And the era have practical aspects. Even Disney occasionally will refer to something as being from the "Golden Age" of animation and so forth. The divisions are undeniably arbitrary - "Fantasia 2000" and "Dinosaur" would fit quite comfortably in the "Disney Renaissance" era, and Disney's rebound into the "Renaissance" era arguably began with the golden success of Vincent Price in "The Great Mouse Detective" (though the cartoony nature of "Mouse" does comport more with the Bronze Age films like "Robin Hood"). Some films within the time frame of one era inarguably do belong in another: "The Rescuers Down Under" is probably the most glaring example, being a quintessentially Bronze Age sequel to another Bronze Age product that only by sheer chance of timing wound up within the Renaissance. However, with eras in place we are only quibbling over individual cases, not looking at a list of 50+ films and scratching our heads in confusion.
There are some oddballs in the film list that are undeniably tough to categorize. "Fantasia 2000" was in production for virtually the entire Disney Renaissance, but took so long to shove out the door after an aimless production and did so relatively poorly after all the deliberation and last-minute revisions that it justifiably drifted into the 2000s "Post-Renaissance" funk period instead. "The Aristocats" in 1970 had the same headline voice actor as "The Jungle Book" and essentially the same creative team. The studio wanted so badly for it to prolong the brilliant Silver Age that it even featured "Jungle Book" characters in the advertising of "The Aristocats," a film in which those characters didn't even appear. However, times had changed, the Silver Age book had closed with Walt's passing and the mounting tragedy of the Vietnam War, and it couldn't be re-opened. The Bronze Age slump had begun, just as surely as the Summer of Love had turned into the Summer of Kent State.

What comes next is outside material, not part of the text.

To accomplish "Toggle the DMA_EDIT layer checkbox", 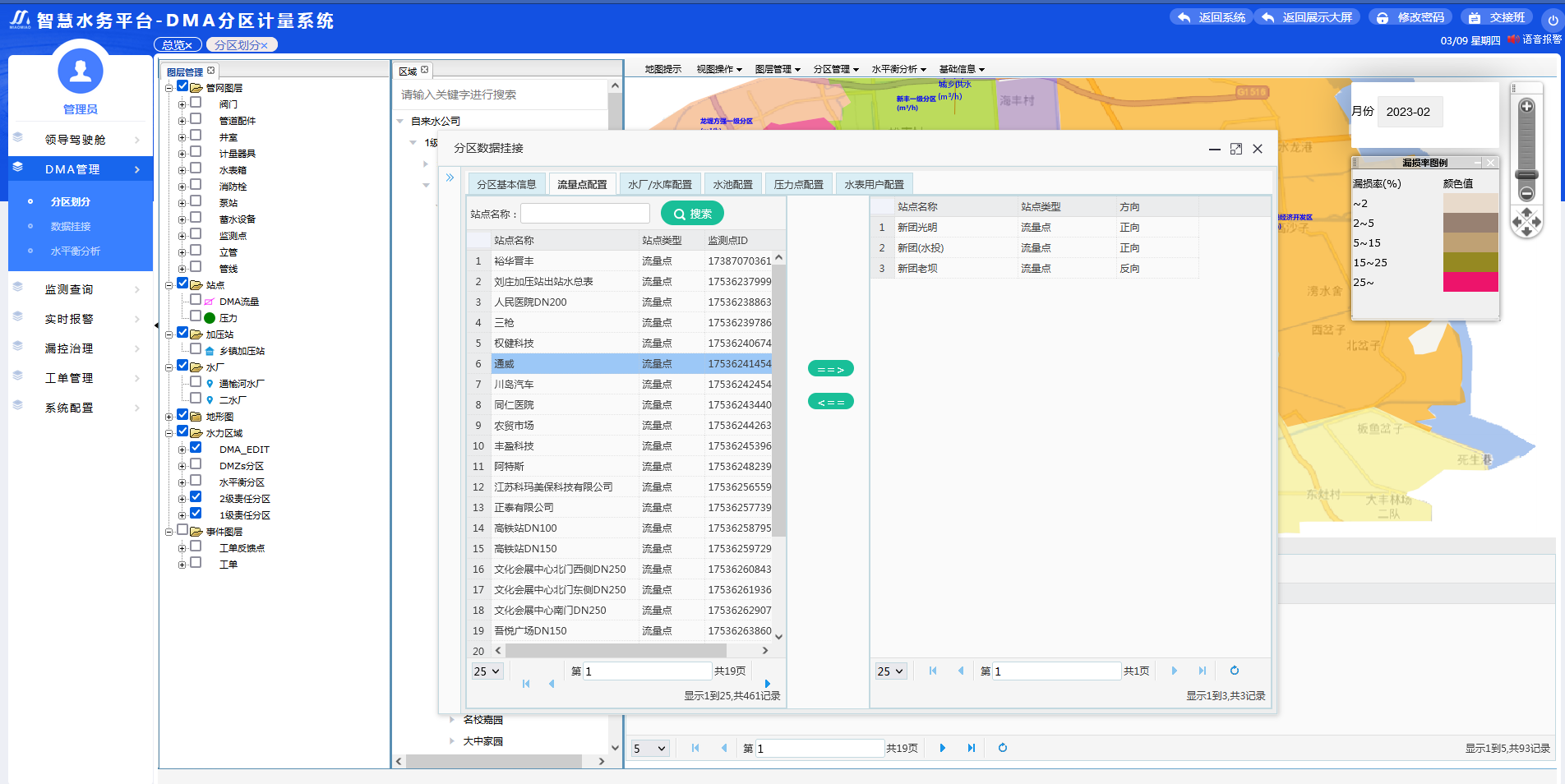I will (196, 448).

If we could disregard time frames and just look at films' similarities, this would be a completely different list with easy choices to make. "Fantasia 2000" was a sequel to "Fantasia" and thus belongs in the lineage of that film, "Make Mine Music" and "Fun and Fancy Free," which also were "Fantasia" sequels. We also could move the 1991 "The Rescuers Down Under" into the Bronze/Dark Age, since it was a sequel to the best Bronze Age film, "The Rescuers." There are many other similar cases.

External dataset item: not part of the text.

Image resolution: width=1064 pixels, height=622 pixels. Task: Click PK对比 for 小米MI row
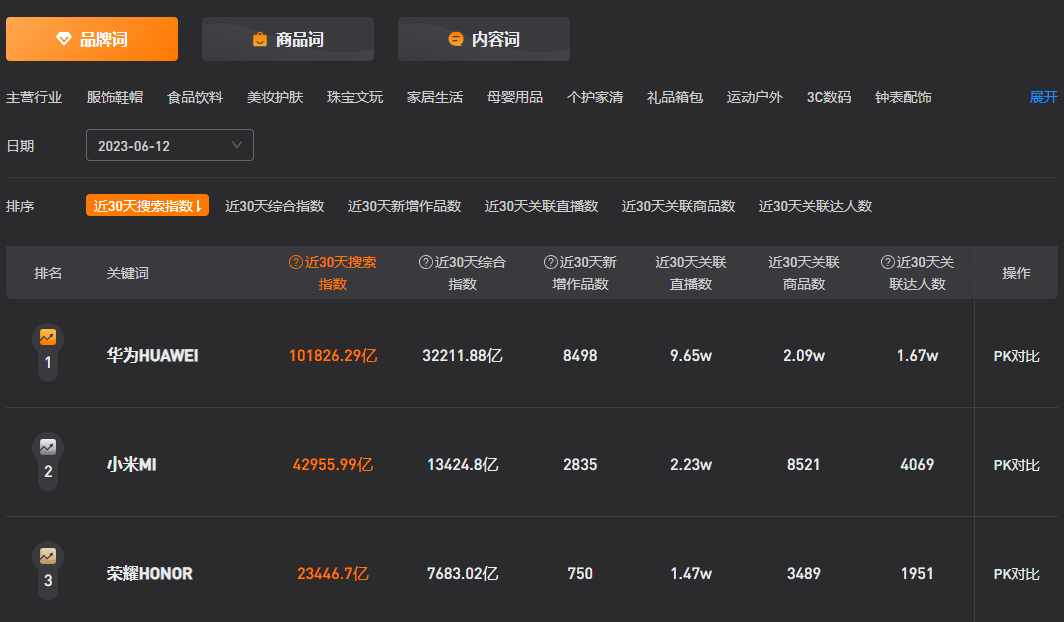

However, an era is an era, a finite period of time. That is one rule that must be respected to make any sense of this "era" business at all. Thus, if we did move "The Rescuers Down Under" back to the Bronze Age, we would have to take with it "The Little Mermaid," which preceded it. "Mermaid" initiated the Disney Renaissance's brilliant return to classical fairytales and was a true turning point. Moving it to another era would make no sense at all. If one of those two films must be out of place, it will be "The Rescuers Down Under," which did not break new ground and was kind of an after-thought anyway (but I'm a big Bob Newhart fan, so I'm glad they made it, regardless of when it was released).

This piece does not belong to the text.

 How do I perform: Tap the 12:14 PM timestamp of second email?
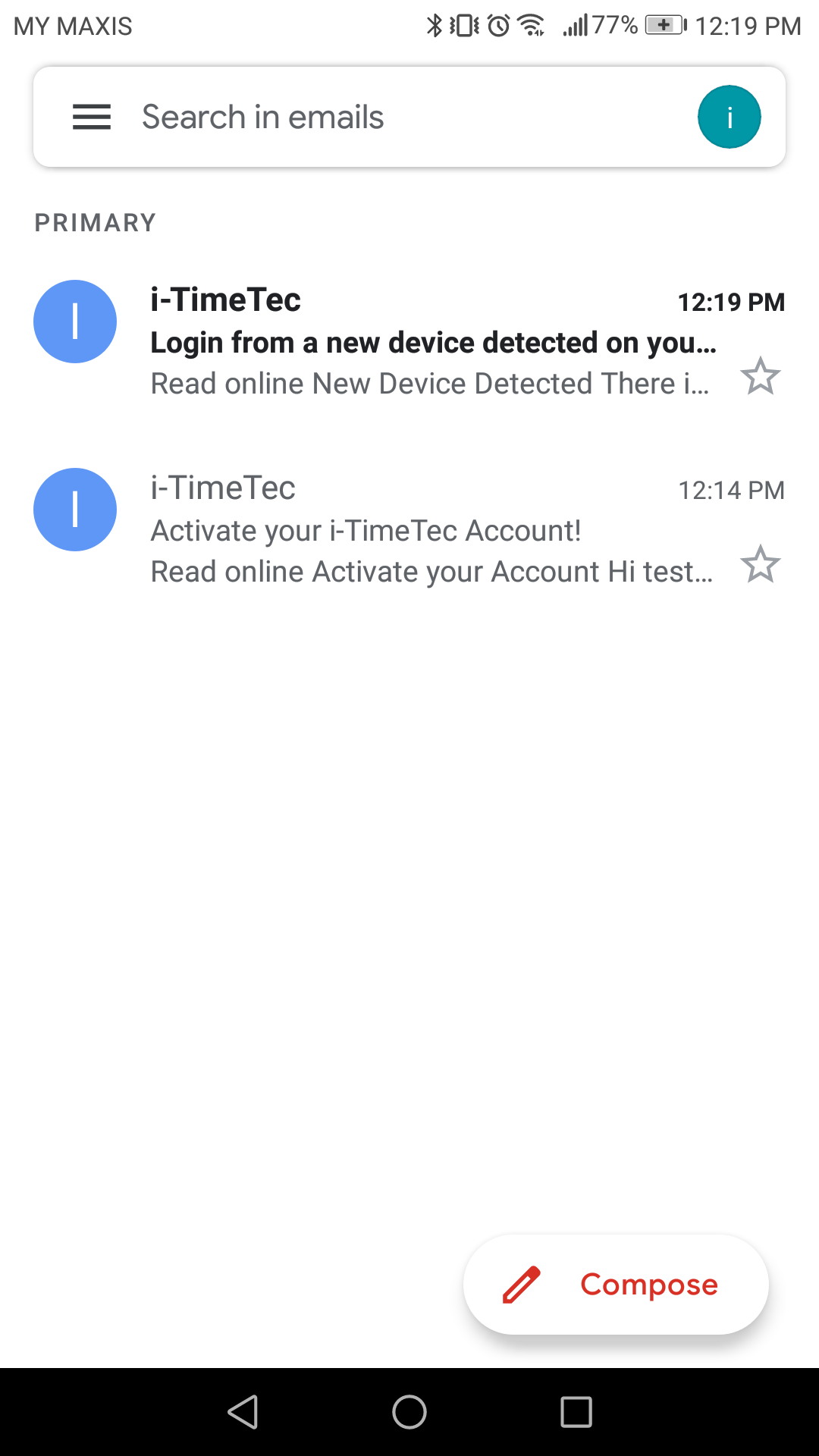(x=731, y=491)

These throwbacks and foreshadowers in eras do serve to highlight the organic and sometimes clunky process of change within the larger dynamic. It's not as though somebody throws a light switch or rings a bell when a new direction presents itself. The animators grope their way toward waxing or waning cycles of creativity, storylines and agendas. If the studio had known that "The Little Mermaid" would turn out the lights on the Bronze Age, it never would have made "The Rescuers Down Under" at all. It is trial and error and responding to what the public wants, and that is a messy, imprecise business.